» Try it:
Transcribe all of the data exactly, leaving nothing out.

[Extracted entries Boundary: Start]

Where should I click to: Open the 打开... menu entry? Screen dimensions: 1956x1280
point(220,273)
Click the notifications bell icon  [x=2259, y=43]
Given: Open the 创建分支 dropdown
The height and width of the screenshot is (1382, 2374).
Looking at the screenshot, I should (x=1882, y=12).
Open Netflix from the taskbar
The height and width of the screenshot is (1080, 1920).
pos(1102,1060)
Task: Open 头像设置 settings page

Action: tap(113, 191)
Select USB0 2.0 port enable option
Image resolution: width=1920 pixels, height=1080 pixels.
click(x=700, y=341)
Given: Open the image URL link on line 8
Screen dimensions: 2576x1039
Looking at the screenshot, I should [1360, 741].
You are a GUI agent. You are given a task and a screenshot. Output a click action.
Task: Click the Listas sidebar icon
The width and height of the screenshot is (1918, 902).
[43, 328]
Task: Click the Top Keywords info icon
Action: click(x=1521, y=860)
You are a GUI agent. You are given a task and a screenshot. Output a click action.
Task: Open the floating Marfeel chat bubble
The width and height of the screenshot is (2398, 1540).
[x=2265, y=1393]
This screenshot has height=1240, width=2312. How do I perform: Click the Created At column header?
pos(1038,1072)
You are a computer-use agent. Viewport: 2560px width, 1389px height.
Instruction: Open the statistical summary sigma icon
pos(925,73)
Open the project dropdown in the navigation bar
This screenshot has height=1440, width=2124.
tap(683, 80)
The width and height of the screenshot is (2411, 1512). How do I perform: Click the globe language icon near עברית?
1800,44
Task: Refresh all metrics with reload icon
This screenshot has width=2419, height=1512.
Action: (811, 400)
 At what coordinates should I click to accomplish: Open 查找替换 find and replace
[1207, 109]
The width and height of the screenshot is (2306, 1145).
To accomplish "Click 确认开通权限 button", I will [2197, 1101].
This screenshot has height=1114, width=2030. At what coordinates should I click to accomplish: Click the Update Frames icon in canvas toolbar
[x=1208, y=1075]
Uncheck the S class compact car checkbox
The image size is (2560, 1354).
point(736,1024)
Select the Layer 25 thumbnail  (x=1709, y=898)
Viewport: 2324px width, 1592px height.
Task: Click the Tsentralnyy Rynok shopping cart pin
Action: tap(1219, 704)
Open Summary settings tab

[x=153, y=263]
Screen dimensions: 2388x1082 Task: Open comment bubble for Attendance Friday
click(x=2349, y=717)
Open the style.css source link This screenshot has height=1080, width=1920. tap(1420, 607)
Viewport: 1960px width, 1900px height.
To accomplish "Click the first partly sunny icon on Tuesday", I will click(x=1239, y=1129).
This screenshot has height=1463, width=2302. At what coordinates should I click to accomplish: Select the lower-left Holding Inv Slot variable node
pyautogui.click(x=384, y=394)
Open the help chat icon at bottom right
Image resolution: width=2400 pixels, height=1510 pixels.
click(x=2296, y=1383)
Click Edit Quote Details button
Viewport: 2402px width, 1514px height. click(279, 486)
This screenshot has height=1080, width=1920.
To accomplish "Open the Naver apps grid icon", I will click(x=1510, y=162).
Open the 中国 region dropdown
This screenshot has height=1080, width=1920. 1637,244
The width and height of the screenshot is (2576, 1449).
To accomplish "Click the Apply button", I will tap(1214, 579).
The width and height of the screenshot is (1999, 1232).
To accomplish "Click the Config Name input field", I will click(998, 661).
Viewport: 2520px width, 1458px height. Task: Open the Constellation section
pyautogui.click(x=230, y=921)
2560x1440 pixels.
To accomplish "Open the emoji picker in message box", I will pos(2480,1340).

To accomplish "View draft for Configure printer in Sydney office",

[Extracted entries Boundary: End]

» Worked solution:
Where should I click to: Open the 打开... menu entry? Screen dimensions: 1956x1280
point(220,273)
Click the notifications bell icon  [x=2259, y=43]
Given: Open the 创建分支 dropdown
The height and width of the screenshot is (1382, 2374).
Looking at the screenshot, I should (x=1882, y=12).
Open Netflix from the taskbar
The height and width of the screenshot is (1080, 1920).
pos(1102,1060)
Task: Open 头像设置 settings page

Action: tap(113, 191)
Select USB0 2.0 port enable option
Image resolution: width=1920 pixels, height=1080 pixels.
click(x=700, y=341)
Given: Open the image URL link on line 8
Screen dimensions: 2576x1039
Looking at the screenshot, I should [1360, 741].
You are a GUI agent. You are given a task and a screenshot. Output a click action.
Task: Click the Listas sidebar icon
The width and height of the screenshot is (1918, 902).
[43, 328]
Task: Click the Top Keywords info icon
Action: click(x=1521, y=860)
You are a GUI agent. You are given a task and a screenshot. Output a click action.
Task: Open the floating Marfeel chat bubble
The width and height of the screenshot is (2398, 1540).
[x=2265, y=1393]
This screenshot has height=1240, width=2312. How do I perform: Click the Created At column header?
pos(1038,1072)
You are a computer-use agent. Viewport: 2560px width, 1389px height.
Instruction: Open the statistical summary sigma icon
pos(925,73)
Open the project dropdown in the navigation bar
This screenshot has height=1440, width=2124.
tap(683, 80)
The width and height of the screenshot is (2411, 1512). How do I perform: Click the globe language icon near עברית?
1800,44
Task: Refresh all metrics with reload icon
This screenshot has width=2419, height=1512.
Action: (811, 400)
 At what coordinates should I click to accomplish: Open 查找替换 find and replace
[1207, 109]
The width and height of the screenshot is (2306, 1145).
To accomplish "Click 确认开通权限 button", I will [2197, 1101].
This screenshot has height=1114, width=2030. At what coordinates should I click to accomplish: Click the Update Frames icon in canvas toolbar
[x=1208, y=1075]
Uncheck the S class compact car checkbox
The image size is (2560, 1354).
point(736,1024)
Select the Layer 25 thumbnail  (x=1709, y=898)
Viewport: 2324px width, 1592px height.
Task: Click the Tsentralnyy Rynok shopping cart pin
Action: tap(1219, 704)
Open Summary settings tab

[x=153, y=263]
Screen dimensions: 2388x1082 Task: Open comment bubble for Attendance Friday
click(x=2349, y=717)
Open the style.css source link This screenshot has height=1080, width=1920. tap(1420, 607)
Viewport: 1960px width, 1900px height.
To accomplish "Click the first partly sunny icon on Tuesday", I will click(x=1239, y=1129).
This screenshot has height=1463, width=2302. At what coordinates should I click to accomplish: Select the lower-left Holding Inv Slot variable node
pyautogui.click(x=384, y=394)
Open the help chat icon at bottom right
Image resolution: width=2400 pixels, height=1510 pixels.
click(x=2296, y=1383)
Click Edit Quote Details button
Viewport: 2402px width, 1514px height. click(279, 486)
This screenshot has height=1080, width=1920.
To accomplish "Open the Naver apps grid icon", I will click(x=1510, y=162).
Open the 中国 region dropdown
This screenshot has height=1080, width=1920. 1637,244
The width and height of the screenshot is (2576, 1449).
To accomplish "Click the Apply button", I will tap(1214, 579).
The width and height of the screenshot is (1999, 1232).
To accomplish "Click the Config Name input field", I will click(998, 661).
Viewport: 2520px width, 1458px height. Task: Open the Constellation section
pyautogui.click(x=230, y=921)
2560x1440 pixels.
To accomplish "Open the emoji picker in message box", I will pos(2480,1340).

To accomplish "View draft for Configure printer in Sydney office",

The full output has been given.